箱子里没有太多东西——旧报纸、几件幼儿的毛衣和一只小小的黄铜锁。锁里塞着一撮鹅绒,绒毛软得几乎透明,像是从某个冬日的呼气里剥出来的。她把锁拿到眼前,光透过绒毛,投下细密的影。指尖碰到冷金属,手心不自觉地颤了一下,像接住了还在动的心跳。
“小梅,别在那儿捣鼓了,天快黑了。”门口的声音粗得像碎石。父亲的脚步在楼梯上敲出三连音,短而硬。他一进来,眼角有旧伤留下的紫褐色,眉眼间是村里风吹斜的线条。他的语速总是干脆,像砍柴——没有铺排。

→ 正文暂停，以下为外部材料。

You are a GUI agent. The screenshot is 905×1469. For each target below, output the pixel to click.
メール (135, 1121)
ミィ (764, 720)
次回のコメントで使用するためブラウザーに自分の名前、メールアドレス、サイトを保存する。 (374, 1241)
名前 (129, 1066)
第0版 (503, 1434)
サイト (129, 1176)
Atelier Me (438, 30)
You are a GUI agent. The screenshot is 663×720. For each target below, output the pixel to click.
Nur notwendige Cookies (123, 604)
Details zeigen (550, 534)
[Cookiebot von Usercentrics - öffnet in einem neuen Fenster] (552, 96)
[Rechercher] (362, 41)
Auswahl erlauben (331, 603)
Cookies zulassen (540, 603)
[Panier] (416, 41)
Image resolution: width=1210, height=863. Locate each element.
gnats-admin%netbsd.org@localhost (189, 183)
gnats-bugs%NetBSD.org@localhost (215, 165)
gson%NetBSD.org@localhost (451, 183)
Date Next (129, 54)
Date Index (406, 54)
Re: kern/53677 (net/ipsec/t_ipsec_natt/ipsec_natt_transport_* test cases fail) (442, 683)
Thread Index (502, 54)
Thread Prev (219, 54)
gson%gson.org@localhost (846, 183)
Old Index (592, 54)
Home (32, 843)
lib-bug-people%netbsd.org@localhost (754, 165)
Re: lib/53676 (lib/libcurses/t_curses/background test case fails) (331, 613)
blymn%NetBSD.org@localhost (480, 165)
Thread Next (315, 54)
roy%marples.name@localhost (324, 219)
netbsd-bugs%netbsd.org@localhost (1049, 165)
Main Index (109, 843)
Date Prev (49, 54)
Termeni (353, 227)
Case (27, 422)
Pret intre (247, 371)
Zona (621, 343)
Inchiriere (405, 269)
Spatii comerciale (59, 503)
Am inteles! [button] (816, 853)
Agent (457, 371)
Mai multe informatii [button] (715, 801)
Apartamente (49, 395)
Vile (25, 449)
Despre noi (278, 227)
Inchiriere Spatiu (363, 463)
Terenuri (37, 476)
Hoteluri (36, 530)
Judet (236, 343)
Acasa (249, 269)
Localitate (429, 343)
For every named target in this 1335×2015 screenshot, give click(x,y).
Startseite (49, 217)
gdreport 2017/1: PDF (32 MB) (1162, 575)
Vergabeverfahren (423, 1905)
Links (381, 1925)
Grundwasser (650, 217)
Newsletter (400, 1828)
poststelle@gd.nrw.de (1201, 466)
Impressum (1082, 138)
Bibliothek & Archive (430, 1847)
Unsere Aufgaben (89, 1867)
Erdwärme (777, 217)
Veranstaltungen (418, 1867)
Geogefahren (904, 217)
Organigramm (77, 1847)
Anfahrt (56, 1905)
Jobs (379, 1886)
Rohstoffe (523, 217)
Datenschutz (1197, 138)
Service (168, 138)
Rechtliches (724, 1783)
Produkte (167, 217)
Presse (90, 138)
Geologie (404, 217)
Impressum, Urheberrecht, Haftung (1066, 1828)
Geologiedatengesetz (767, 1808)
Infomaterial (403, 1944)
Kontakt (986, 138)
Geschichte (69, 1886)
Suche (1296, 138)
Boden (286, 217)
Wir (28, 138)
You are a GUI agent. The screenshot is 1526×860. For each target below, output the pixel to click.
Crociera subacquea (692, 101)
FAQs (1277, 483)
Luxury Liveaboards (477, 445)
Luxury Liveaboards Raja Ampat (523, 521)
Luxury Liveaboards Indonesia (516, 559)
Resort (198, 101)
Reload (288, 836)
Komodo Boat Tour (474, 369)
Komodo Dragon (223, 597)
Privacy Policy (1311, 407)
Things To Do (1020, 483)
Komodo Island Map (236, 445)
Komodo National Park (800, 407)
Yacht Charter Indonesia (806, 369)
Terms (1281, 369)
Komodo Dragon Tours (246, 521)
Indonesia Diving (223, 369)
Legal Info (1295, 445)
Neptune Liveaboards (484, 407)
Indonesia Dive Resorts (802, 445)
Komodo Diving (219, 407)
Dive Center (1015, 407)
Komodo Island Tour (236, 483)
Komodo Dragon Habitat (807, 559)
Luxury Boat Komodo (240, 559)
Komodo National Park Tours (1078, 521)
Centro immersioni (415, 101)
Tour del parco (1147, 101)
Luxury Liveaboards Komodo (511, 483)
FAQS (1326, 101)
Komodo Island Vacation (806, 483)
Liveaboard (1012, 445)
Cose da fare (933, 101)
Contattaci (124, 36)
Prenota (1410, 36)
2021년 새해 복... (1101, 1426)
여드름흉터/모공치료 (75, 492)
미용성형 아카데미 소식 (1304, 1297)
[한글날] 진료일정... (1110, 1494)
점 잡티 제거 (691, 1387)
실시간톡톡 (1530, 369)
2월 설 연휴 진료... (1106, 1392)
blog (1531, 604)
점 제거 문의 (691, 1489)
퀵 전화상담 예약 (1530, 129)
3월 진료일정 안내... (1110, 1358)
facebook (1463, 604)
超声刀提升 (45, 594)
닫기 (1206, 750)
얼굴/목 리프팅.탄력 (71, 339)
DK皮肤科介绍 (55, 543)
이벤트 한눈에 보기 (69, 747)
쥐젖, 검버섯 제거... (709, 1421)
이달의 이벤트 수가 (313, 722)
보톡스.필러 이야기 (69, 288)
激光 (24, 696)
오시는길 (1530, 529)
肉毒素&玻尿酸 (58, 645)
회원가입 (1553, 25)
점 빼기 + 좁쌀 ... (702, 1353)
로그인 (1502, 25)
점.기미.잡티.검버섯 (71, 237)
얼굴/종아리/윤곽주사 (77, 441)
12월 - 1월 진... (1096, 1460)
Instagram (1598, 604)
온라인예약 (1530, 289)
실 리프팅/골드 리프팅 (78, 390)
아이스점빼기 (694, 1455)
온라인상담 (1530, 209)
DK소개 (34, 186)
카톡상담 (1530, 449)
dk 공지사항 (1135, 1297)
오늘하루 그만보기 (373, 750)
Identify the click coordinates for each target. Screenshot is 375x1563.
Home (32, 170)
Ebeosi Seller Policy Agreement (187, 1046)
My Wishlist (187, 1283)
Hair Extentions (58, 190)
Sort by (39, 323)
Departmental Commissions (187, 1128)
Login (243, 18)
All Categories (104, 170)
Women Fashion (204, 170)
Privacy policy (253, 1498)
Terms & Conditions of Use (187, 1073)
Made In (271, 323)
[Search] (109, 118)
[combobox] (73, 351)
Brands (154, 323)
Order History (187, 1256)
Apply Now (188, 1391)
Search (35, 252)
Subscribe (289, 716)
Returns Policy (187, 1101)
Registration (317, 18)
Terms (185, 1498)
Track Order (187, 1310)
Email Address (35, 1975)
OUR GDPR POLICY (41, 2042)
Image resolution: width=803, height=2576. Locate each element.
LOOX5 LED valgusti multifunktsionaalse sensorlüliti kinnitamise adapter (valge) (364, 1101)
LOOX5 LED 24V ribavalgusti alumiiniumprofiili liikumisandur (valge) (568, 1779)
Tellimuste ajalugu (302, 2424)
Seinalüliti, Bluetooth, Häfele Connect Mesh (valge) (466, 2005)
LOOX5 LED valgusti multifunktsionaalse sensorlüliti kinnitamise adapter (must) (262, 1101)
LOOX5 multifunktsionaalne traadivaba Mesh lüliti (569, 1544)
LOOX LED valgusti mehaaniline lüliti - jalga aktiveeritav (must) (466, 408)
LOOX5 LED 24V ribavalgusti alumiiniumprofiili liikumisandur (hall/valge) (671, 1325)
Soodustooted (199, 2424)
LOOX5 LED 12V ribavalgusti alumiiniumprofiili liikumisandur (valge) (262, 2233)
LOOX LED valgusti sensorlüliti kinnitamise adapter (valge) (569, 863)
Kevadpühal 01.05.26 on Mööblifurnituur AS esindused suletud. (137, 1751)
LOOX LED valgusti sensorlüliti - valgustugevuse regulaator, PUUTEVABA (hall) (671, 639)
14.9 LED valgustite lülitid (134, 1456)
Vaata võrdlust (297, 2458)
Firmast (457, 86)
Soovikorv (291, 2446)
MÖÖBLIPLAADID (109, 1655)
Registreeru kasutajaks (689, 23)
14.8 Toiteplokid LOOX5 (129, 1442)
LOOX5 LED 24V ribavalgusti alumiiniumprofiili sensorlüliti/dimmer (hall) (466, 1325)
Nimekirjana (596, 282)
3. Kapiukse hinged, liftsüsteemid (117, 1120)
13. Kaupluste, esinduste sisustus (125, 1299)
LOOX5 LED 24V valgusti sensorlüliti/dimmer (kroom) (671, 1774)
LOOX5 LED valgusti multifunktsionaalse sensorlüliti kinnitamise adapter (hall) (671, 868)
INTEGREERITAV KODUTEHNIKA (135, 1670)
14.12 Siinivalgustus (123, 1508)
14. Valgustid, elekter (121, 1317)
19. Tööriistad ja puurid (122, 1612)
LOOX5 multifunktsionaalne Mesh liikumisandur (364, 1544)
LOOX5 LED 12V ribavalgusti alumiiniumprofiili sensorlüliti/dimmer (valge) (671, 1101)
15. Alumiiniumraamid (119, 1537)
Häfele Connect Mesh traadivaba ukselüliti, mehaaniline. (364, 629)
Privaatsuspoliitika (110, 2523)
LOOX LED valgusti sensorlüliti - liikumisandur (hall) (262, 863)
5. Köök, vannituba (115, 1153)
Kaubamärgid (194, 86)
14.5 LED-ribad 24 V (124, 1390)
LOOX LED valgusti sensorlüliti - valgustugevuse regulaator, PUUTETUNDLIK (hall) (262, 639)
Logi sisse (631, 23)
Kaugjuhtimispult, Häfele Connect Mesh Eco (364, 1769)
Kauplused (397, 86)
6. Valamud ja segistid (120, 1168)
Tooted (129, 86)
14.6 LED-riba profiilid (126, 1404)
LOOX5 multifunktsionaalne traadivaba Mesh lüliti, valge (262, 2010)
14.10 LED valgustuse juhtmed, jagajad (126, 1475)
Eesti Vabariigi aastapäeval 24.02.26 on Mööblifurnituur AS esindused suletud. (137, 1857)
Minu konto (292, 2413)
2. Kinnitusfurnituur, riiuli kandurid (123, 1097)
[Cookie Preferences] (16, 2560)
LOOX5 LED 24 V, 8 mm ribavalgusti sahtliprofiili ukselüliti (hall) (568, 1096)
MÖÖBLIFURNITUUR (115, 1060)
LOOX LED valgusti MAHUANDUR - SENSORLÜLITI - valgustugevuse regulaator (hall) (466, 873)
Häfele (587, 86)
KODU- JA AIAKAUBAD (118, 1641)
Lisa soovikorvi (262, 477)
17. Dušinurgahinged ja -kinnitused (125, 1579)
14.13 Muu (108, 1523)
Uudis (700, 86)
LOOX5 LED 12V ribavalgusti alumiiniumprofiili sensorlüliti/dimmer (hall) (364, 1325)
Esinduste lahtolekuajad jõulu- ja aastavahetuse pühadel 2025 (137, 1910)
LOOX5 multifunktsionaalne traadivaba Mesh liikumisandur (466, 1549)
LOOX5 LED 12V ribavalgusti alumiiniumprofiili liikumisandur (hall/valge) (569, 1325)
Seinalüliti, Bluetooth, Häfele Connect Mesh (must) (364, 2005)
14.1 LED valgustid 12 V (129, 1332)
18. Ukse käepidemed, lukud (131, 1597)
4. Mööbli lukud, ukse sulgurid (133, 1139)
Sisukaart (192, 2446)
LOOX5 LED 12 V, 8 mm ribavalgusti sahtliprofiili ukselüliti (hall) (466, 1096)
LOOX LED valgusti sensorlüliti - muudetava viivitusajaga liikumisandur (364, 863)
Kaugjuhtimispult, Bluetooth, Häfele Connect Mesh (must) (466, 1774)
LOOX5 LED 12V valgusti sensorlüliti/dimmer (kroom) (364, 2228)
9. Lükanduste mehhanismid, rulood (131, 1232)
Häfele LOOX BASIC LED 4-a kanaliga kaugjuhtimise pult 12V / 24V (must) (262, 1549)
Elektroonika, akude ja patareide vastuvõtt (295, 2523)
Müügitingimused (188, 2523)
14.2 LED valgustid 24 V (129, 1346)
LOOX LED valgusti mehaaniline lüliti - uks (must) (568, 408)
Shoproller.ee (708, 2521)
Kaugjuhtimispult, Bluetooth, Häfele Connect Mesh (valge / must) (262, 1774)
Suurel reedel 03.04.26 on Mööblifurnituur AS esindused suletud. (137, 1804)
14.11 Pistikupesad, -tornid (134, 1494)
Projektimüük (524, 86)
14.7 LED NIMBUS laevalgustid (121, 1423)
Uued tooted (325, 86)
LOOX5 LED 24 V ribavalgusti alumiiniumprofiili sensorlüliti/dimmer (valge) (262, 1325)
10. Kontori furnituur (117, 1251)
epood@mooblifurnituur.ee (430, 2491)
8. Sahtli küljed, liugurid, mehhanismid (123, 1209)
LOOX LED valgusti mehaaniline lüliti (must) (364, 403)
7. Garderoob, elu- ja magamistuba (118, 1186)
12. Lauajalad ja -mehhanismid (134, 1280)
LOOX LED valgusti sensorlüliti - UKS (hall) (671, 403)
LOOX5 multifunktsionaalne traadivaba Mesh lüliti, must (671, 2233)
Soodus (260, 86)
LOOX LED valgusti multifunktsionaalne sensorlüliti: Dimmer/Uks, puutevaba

她没回头,只把锁又翻了个面,指甲在金属边缘留下一道细痕。声音低而平,“房梁上那根横木断了,我想把些东西搬下来。”
父亲瞪了她一眼,眼神里先是困惑,随即像抹了灰,“东西?谁的东西?”他说话带着乡音,句尾总拐成一个短音,像把话栓住了。“别把旧东西当个宝,扔了省心。”
“这是他的。”她终于抬眼,声音里藏着一条细线。父亲的瞳孔微缩,手里的灯柱一晃,光在他脸上猛然拉长了褶皱。那一刻,他的沉默像窗外冷来的风,直接把热度抽走。
她把锁扣撬开,黄铜一声,像铁齿咬合。里面有一张折得发白的纸,边角被时间磨得柔软。她的手停了两秒,然后抽出来。只是一行字,字迹歪歪扭扭,像孩子急着跑开的脚印:别等我。笔迹里有停顿,有回头,又像是什么不敢说的话都塞进了这三个字里。
那句话落在空中,沉得像一把刀。父亲眯起眼,像要把那字看穿,手指无意识地摸了摸额角。“谁写的?”他问,声音变得更小,像放下了刀刃。
她的手指开始僵硬,纸片在指缝里有了微微的热。她知道那字是谁的笔迹,认识到那一笔一划里藏着十七岁的决定和一夜之间的背叛。她没有哭,只有笑的边缘颤了下,像断桥上的一截栏杆。她把纸片贴在胸口,像要把字条压进心里,呼吸忽然浅得几乎透明。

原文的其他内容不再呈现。